Eighty out of 111 representatives voted for the measure, the regional parliament said in a statement, with members of the opposition abstaining.

The delay is the result of disputes between the Kurdistan Democratic Party (KDP) and the Patriotic Union of Kurdistan (PUK) over the delineation of electoral constituencies.

But it also is part of a broader power struggle between the parliament’s two biggest parties, said Shivan Fazil, a researcher at the Stockholm International Peace Research Institute.

KDP, which controls the regional government, has challenged PUK’s claim for the presidency of Iraq, which by convention is held by a member of Iraq’s Kurdish minority. The PUK has held the largely symbolic post since 2005.

“Lack of cooperation and consensus between the two parties at the federal level... has increasingly led to a lack of cooperation and consensus” in Kurdistan too, Fazil said.

The parliament has extended its term several times in recent decades over political disagreements, and in the 1990s due to fighting between two rival clans, the KDP-affiliated Barzanis and the PUK-affiliated Talabanis.

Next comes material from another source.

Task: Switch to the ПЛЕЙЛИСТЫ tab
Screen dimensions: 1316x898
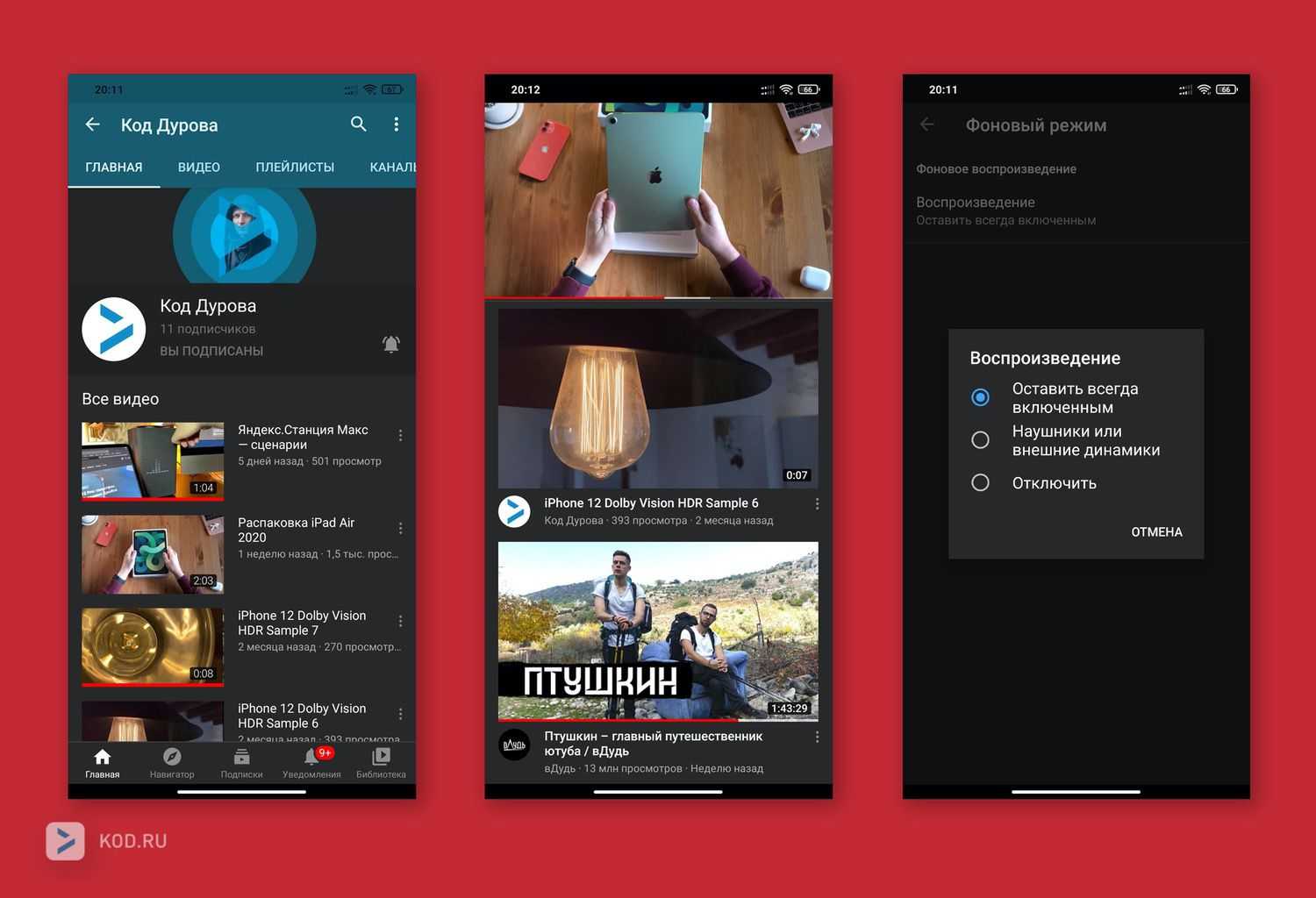Action: tap(295, 167)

The UN envoy to Iraq, Jeanine Hennis-Plasschaert, warned this week that “the political fallout” of not conducting timely elections and “neglecting basic democratic principles will bear a high cost.”

“Monopolizing power breeds instability,” she told the Security Council on Tuesday. “That goes for both Iraq as a whole and for the Kurdistan region.”

Kurdish officials have painted the region as a haven of stability in conflict-ridden Iraq. It is home to several international charities, and has developed its infrastructure and projects at a faster pace than the rest of the country.

But activists and opposition figures have decried corruption, arbitrary arrests and intimidation of protesters.

The region has also been caught in the crosshairs of geopolitical conflict among neighboring countries, having recently been the target of strikes by both Iran and Turkey.

On September 28, Iran targeted positions of Iranian-Kurdish rebel groups in Iraqi Kurdistan, killing 14 people and wounding 58, including civilians.